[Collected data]

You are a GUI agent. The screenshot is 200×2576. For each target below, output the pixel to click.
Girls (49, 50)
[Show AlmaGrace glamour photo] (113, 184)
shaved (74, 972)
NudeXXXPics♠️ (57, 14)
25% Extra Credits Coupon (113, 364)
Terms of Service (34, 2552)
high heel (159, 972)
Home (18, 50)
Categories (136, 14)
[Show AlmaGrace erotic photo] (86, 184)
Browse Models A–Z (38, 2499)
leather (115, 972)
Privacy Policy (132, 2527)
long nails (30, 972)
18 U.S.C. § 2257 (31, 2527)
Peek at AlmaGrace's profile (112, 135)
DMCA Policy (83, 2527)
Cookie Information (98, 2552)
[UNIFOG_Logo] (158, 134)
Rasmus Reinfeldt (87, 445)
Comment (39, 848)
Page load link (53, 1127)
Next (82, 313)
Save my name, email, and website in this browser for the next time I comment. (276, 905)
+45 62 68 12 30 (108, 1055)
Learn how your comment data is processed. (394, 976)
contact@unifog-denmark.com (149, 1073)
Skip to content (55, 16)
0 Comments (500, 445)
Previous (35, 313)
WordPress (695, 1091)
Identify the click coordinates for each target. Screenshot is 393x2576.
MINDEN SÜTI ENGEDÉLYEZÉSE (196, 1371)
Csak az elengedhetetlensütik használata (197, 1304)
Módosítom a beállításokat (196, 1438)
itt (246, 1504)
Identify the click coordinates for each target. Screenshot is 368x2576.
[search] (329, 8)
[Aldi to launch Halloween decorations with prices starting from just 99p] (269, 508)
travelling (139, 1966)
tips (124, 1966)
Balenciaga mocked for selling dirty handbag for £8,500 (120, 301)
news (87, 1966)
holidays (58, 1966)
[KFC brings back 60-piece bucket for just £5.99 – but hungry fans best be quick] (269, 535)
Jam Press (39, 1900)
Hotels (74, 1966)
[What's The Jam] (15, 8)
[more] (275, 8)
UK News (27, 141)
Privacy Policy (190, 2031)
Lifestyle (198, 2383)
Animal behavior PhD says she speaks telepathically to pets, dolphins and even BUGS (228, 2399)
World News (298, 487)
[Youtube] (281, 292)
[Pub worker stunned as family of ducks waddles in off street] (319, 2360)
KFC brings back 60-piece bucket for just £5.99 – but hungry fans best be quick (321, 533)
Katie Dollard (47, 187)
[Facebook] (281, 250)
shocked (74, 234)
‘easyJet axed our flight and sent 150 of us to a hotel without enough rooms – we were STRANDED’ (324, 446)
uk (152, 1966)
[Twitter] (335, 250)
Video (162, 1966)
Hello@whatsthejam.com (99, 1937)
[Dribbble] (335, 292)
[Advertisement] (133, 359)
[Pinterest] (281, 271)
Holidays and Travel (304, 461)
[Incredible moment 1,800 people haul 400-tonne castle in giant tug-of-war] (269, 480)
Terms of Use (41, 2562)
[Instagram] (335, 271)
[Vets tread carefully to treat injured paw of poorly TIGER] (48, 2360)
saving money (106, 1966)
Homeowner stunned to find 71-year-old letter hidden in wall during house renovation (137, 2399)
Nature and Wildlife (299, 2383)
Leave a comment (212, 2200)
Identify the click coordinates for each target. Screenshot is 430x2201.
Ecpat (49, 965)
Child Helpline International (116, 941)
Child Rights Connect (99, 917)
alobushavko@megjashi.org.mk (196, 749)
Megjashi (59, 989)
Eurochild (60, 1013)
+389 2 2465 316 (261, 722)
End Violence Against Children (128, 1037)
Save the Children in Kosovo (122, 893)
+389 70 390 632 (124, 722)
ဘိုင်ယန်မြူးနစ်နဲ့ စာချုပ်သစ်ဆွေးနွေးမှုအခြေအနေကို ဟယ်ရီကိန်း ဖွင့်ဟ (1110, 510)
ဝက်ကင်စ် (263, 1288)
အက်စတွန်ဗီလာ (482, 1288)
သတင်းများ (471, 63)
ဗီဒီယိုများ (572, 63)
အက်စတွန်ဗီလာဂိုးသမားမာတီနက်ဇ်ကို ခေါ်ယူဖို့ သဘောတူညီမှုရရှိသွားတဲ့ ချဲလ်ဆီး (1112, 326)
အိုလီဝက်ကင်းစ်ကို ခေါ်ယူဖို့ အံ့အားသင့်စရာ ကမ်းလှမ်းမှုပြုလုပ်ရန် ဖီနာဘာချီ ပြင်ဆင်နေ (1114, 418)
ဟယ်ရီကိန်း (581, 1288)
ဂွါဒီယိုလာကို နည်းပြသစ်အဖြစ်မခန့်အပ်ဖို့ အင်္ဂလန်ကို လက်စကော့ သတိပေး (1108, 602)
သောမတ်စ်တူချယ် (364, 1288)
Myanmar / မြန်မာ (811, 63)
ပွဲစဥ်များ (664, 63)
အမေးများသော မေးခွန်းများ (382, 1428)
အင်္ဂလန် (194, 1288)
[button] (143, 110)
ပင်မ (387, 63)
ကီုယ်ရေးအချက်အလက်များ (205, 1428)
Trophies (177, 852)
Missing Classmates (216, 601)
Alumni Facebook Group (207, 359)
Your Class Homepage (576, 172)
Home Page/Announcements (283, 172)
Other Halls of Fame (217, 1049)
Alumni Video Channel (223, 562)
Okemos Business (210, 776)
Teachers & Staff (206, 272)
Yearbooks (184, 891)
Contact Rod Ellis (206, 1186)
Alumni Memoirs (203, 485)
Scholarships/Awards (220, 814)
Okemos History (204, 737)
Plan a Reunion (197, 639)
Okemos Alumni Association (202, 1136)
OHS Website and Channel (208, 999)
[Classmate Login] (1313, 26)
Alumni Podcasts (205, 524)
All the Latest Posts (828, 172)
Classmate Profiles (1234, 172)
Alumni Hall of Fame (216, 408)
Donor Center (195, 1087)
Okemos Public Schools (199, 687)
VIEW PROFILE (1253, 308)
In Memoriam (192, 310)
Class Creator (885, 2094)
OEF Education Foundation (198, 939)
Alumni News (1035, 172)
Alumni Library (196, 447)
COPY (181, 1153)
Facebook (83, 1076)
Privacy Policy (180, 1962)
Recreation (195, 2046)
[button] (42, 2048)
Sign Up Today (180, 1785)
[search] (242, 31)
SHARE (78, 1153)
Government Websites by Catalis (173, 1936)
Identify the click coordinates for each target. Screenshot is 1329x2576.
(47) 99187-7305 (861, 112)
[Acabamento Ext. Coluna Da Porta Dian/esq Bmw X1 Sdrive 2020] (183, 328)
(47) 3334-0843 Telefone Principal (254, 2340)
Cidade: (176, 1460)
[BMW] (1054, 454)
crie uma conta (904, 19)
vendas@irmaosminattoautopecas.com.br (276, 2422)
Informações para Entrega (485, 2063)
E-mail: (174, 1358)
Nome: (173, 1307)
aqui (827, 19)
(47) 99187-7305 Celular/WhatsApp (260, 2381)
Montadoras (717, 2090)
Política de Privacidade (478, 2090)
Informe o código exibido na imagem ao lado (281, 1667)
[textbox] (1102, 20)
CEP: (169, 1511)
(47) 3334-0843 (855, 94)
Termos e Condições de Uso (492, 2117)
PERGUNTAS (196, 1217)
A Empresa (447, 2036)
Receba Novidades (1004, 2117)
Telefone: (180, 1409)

• [Task description]
Write every record out again, unaltered.

• [Task output]
You are a GUI agent. The screenshot is 200×2576. For each target below, output the pixel to click.
Girls (49, 50)
[Show AlmaGrace glamour photo] (113, 184)
shaved (74, 972)
NudeXXXPics♠️ (57, 14)
25% Extra Credits Coupon (113, 364)
Terms of Service (34, 2552)
high heel (159, 972)
Home (18, 50)
Categories (136, 14)
[Show AlmaGrace erotic photo] (86, 184)
Browse Models A–Z (38, 2499)
leather (115, 972)
Privacy Policy (132, 2527)
long nails (30, 972)
18 U.S.C. § 2257 (31, 2527)
Peek at AlmaGrace's profile (112, 135)
DMCA Policy (83, 2527)
Cookie Information (98, 2552)
[UNIFOG_Logo] (158, 134)
Rasmus Reinfeldt (87, 445)
Comment (39, 848)
Page load link (53, 1127)
Next (82, 313)
Save my name, email, and website in this browser for the next time I comment. (276, 905)
+45 62 68 12 30 (108, 1055)
Learn how your comment data is processed. (394, 976)
contact@unifog-denmark.com (149, 1073)
Skip to content (55, 16)
0 Comments (500, 445)
Previous (35, 313)
WordPress (695, 1091)
Identify the click coordinates for each target. Screenshot is 393x2576.
MINDEN SÜTI ENGEDÉLYEZÉSE (196, 1371)
Csak az elengedhetetlensütik használata (197, 1304)
Módosítom a beállításokat (196, 1438)
itt (246, 1504)
Identify the click coordinates for each target. Screenshot is 368x2576.
[search] (329, 8)
[Aldi to launch Halloween decorations with prices starting from just 99p] (269, 508)
travelling (139, 1966)
tips (124, 1966)
Balenciaga mocked for selling dirty handbag for £8,500 (120, 301)
news (87, 1966)
holidays (58, 1966)
[KFC brings back 60-piece bucket for just £5.99 – but hungry fans best be quick] (269, 535)
Jam Press (39, 1900)
Hotels (74, 1966)
[What's The Jam] (15, 8)
[more] (275, 8)
UK News (27, 141)
Privacy Policy (190, 2031)
Lifestyle (198, 2383)
Animal behavior PhD says she speaks telepathically to pets, dolphins and even BUGS (228, 2399)
World News (298, 487)
[Youtube] (281, 292)
[Pub worker stunned as family of ducks waddles in off street] (319, 2360)
KFC brings back 60-piece bucket for just £5.99 – but hungry fans best be quick (321, 533)
Katie Dollard (47, 187)
[Facebook] (281, 250)
shocked (74, 234)
‘easyJet axed our flight and sent 150 of us to a hotel without enough rooms – we were STRANDED’ (324, 446)
uk (152, 1966)
[Twitter] (335, 250)
Video (162, 1966)
Hello@whatsthejam.com (99, 1937)
[Dribbble] (335, 292)
[Advertisement] (133, 359)
[Pinterest] (281, 271)
Holidays and Travel (304, 461)
[Incredible moment 1,800 people haul 400-tonne castle in giant tug-of-war] (269, 480)
Terms of Use (41, 2562)
[Instagram] (335, 271)
[Vets tread carefully to treat injured paw of poorly TIGER] (48, 2360)
saving money (106, 1966)
Homeowner stunned to find 71-year-old letter hidden in wall during house renovation (137, 2399)
Nature and Wildlife (299, 2383)
Leave a comment (212, 2200)
Identify the click coordinates for each target. Screenshot is 430x2201.
Ecpat (49, 965)
Child Helpline International (116, 941)
Child Rights Connect (99, 917)
alobushavko@megjashi.org.mk (196, 749)
Megjashi (59, 989)
Eurochild (60, 1013)
+389 2 2465 316 (261, 722)
End Violence Against Children (128, 1037)
Save the Children in Kosovo (122, 893)
+389 70 390 632 (124, 722)
ဘိုင်ယန်မြူးနစ်နဲ့ စာချုပ်သစ်ဆွေးနွေးမှုအခြေအနေကို ဟယ်ရီကိန်း ဖွင့်ဟ (1110, 510)
ဝက်ကင်စ် (263, 1288)
အက်စတွန်ဗီလာ (482, 1288)
သတင်းများ (471, 63)
ဗီဒီယိုများ (572, 63)
အက်စတွန်ဗီလာဂိုးသမားမာတီနက်ဇ်ကို ခေါ်ယူဖို့ သဘောတူညီမှုရရှိသွားတဲ့ ချဲလ်ဆီး (1112, 326)
အိုလီဝက်ကင်းစ်ကို ခေါ်ယူဖို့ အံ့အားသင့်စရာ ကမ်းလှမ်းမှုပြုလုပ်ရန် ဖီနာဘာချီ ပြင်ဆင်နေ (1114, 418)
ဟယ်ရီကိန်း (581, 1288)
ဂွါဒီယိုလာကို နည်းပြသစ်အဖြစ်မခန့်အပ်ဖို့ အင်္ဂလန်ကို လက်စကော့ သတိပေး (1108, 602)
သောမတ်စ်တူချယ် (364, 1288)
Myanmar / မြန်မာ (811, 63)
ပွဲစဥ်များ (664, 63)
အမေးများသော မေးခွန်းများ (382, 1428)
အင်္ဂလန် (194, 1288)
[button] (143, 110)
ပင်မ (387, 63)
ကီုယ်ရေးအချက်အလက်များ (205, 1428)
Trophies (177, 852)
Missing Classmates (216, 601)
Alumni Facebook Group (207, 359)
Your Class Homepage (576, 172)
Home Page/Announcements (283, 172)
Other Halls of Fame (217, 1049)
Alumni Video Channel (223, 562)
Okemos Business (210, 776)
Teachers & Staff (206, 272)
Yearbooks (184, 891)
Contact Rod Ellis (206, 1186)
Alumni Memoirs (203, 485)
Scholarships/Awards (220, 814)
Okemos History (204, 737)
Plan a Reunion (197, 639)
Okemos Alumni Association (202, 1136)
OHS Website and Channel (208, 999)
[Classmate Login] (1313, 26)
Alumni Podcasts (205, 524)
All the Latest Posts (828, 172)
Classmate Profiles (1234, 172)
Alumni Hall of Fame (216, 408)
Donor Center (195, 1087)
Okemos Public Schools (199, 687)
VIEW PROFILE (1253, 308)
In Memoriam (192, 310)
Class Creator (885, 2094)
OEF Education Foundation (198, 939)
Alumni News (1035, 172)
Alumni Library (196, 447)
COPY (181, 1153)
Facebook (83, 1076)
Privacy Policy (180, 1962)
Recreation (195, 2046)
[button] (42, 2048)
Sign Up Today (180, 1785)
[search] (242, 31)
SHARE (78, 1153)
Government Websites by Catalis (173, 1936)
Identify the click coordinates for each target. Screenshot is 1329x2576.
(47) 99187-7305 (861, 112)
[Acabamento Ext. Coluna Da Porta Dian/esq Bmw X1 Sdrive 2020] (183, 328)
(47) 3334-0843 Telefone Principal (254, 2340)
Cidade: (176, 1460)
[BMW] (1054, 454)
crie uma conta (904, 19)
vendas@irmaosminattoautopecas.com.br (276, 2422)
Informações para Entrega (485, 2063)
E-mail: (174, 1358)
Nome: (173, 1307)
aqui (827, 19)
(47) 99187-7305 Celular/WhatsApp (260, 2381)
Montadoras (717, 2090)
Política de Privacidade (478, 2090)
Informe o código exibido na imagem ao lado (281, 1667)
[textbox] (1102, 20)
CEP: (169, 1511)
(47) 3334-0843 (855, 94)
Termos e Condições de Uso (492, 2117)
PERGUNTAS (196, 1217)
A Empresa (447, 2036)
Receba Novidades (1004, 2117)
Telefone: (180, 1409)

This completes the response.